Publication year - 1990
Publication title -
hepatology
Language(s) - English
Resource type - Journals
SCImago Journal Rank - 5.488
H-Index - 361
eISSN - 1527-3350
pISSN - 0270-9139
DOI - 10.1002/hep.1840120214
Subject(s) - medicine , osteopenia , femoral neck , osteoporosis , cirrhosis , chronic liver disease , bone disease , liver disease , gastroenterology , bone density , alcoholic liver disease , bone mineral
To obtain information on the prevalence and clinical and laboratory correlates of osteopenia in patients with chronic liver disease, we measured bone densities and 30 selected laboratory variables in 133 subjects (70 men, 63 women) with liver disease.

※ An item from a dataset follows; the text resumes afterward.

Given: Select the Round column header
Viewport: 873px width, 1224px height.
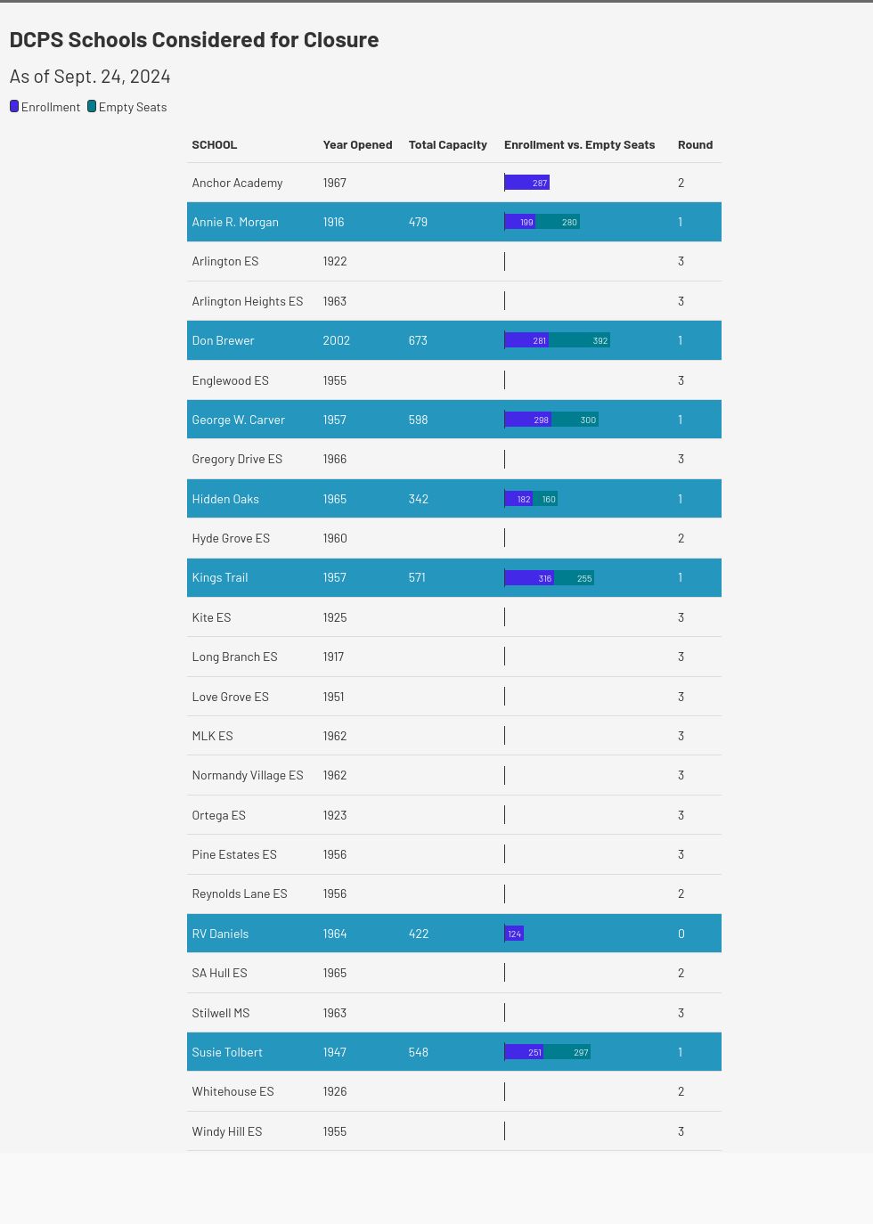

Thirty‐two had alcoholic liver disease, 18 had primary biliary cirrhosis, 16 had primary sclerosing cholangitis, 48 had other forms of cirrhosis (cryptogenic, posthepatitic) and 19 had chronic hepatitis or fibrosis without cirrhosis. Bone densities of the lumbar spine and three sites of the proximal femur (neck, Ward's triangle, greater trochanter) were estimated by dual‐photon absorptiometry. Bone densities at all sites were significantly correlated to one another (r = 0.4 to 0.9; 95% confidence intervals = 0.24–0.54 to 0.81–0.90; p < 0.0001 for all). Compared with an age‐ and gendermatched reference group, patients with liver disease had highly significant decreases in bone densities (>2 standard deviations below control values; p < 0.0008 at all sites). Decreases were particularly marked (24% to 42%) at Ward's triangle, the site of the femoral neck particularly prone to fracture. The prevalence of decreased bone densities ranged from 10% to 56%, depending on the site studied and the nature of the liver disease. Among 30 laboratory variables studied, there were significant (p < 0.05) correlations with bone densities at more than one site for urinary creatinine (r = 0.21, 0.25), urinary calcium (r = −0.18, ‐0.23), serum total alkaline phosphatase (r = −0.18, ‐0.27) and the liver‐1 isozyme of serum alkaline phosphatase (r = −0.19, ‐0.26). We conclude that osteopenia is prevalent in patients with chronic liver disease, particularly in those with reduced skeletal muscle mass (reflected in lower creatinine excretions) and higher serum alkaline phosphatases. However, because correlations are relatively low between laboratory variables and bone densities, the laboratory variables tested are not useful to predict which patients with chronic liver disease have osteopenia. Thus the way to determine the presence and severity of osteopenia in these patients is to measure bone density. (H EPATOLOGY 1990;12:273–280).